About this task: Repeat the data that follows, word for word, without the images.

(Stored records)
**********

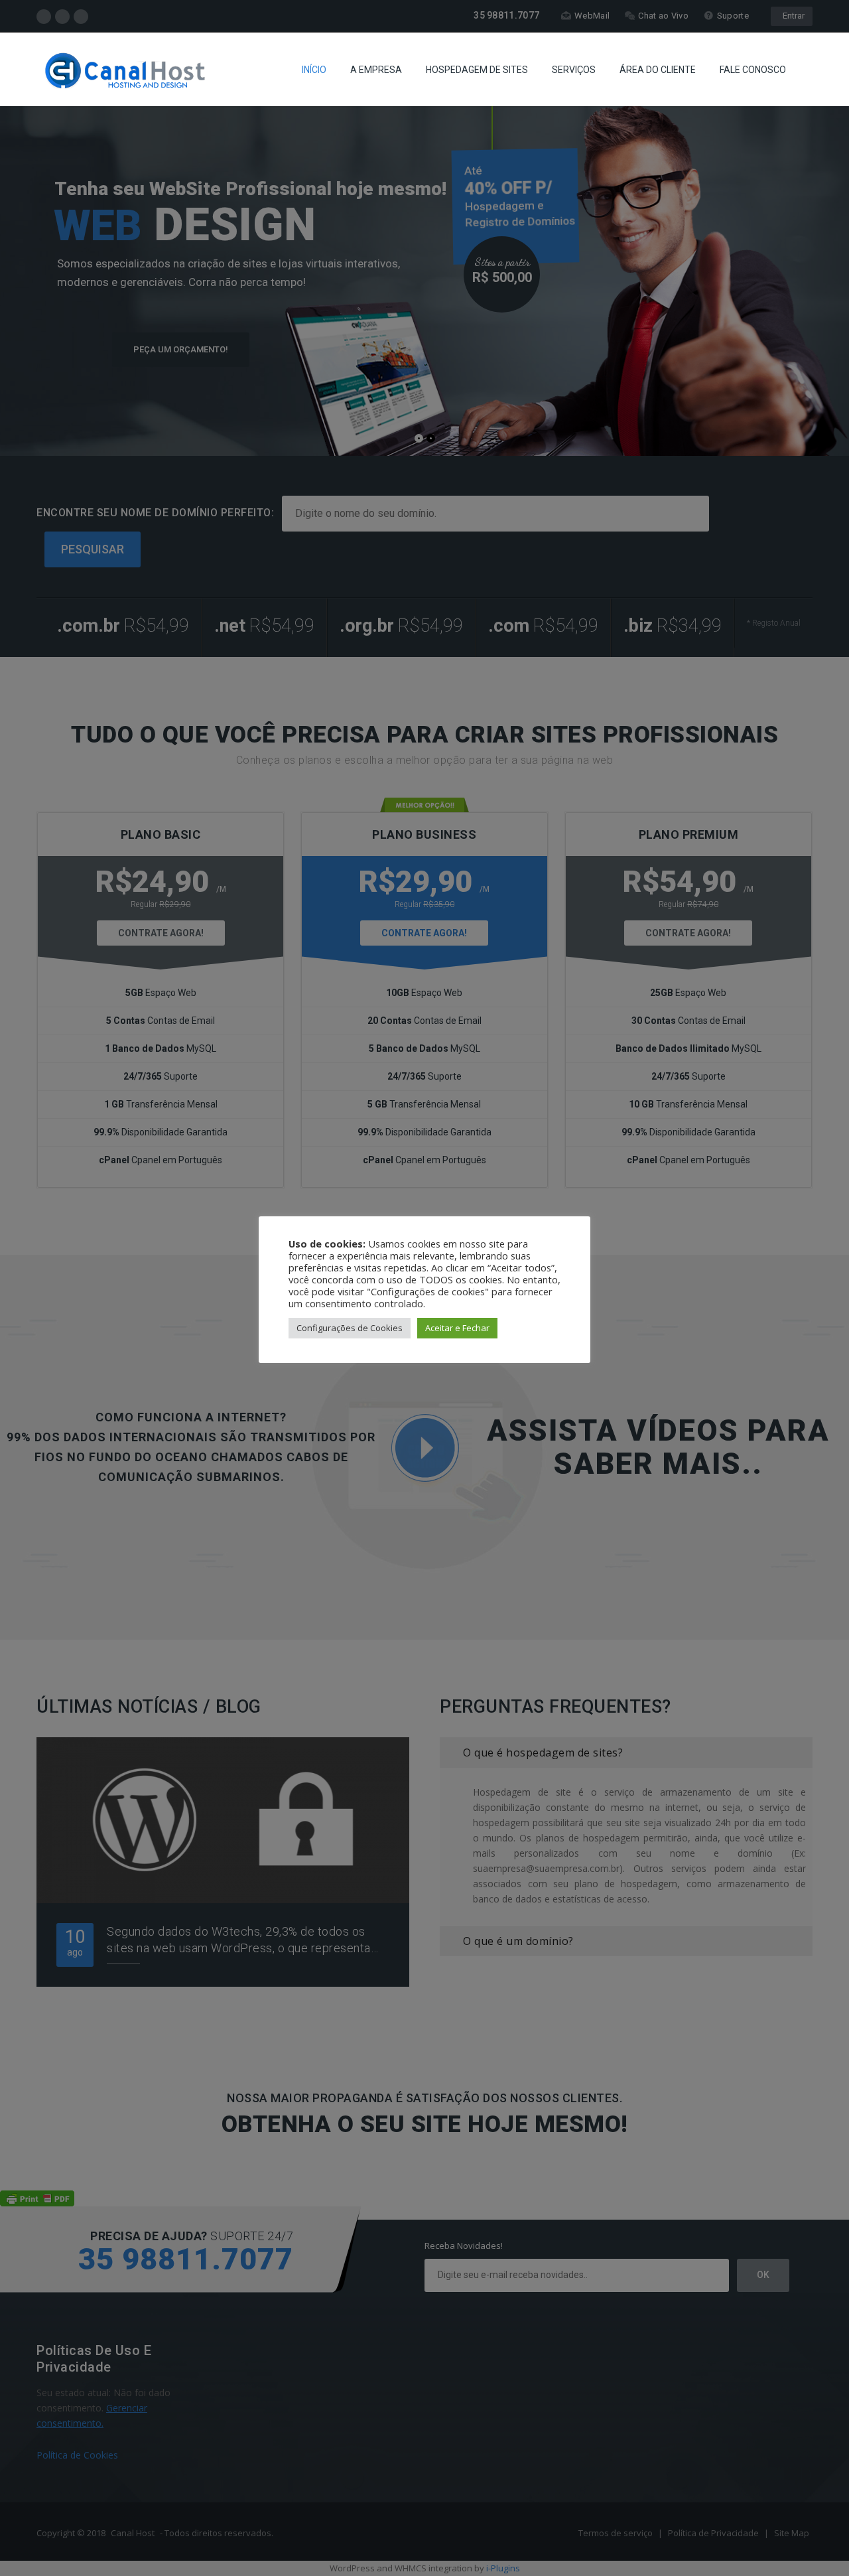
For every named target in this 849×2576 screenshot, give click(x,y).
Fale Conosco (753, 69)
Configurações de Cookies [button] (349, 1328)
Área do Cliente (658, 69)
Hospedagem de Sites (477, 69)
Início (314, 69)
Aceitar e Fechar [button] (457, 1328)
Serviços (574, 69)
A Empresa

**********

Answer below:
For every named target in this 849×2576 screenshot, give click(x,y).
Fale Conosco (753, 69)
Configurações de Cookies [button] (349, 1328)
Área do Cliente (658, 69)
Hospedagem de Sites (477, 69)
Início (314, 69)
Aceitar e Fechar [button] (457, 1328)
Serviços (574, 69)
A Empresa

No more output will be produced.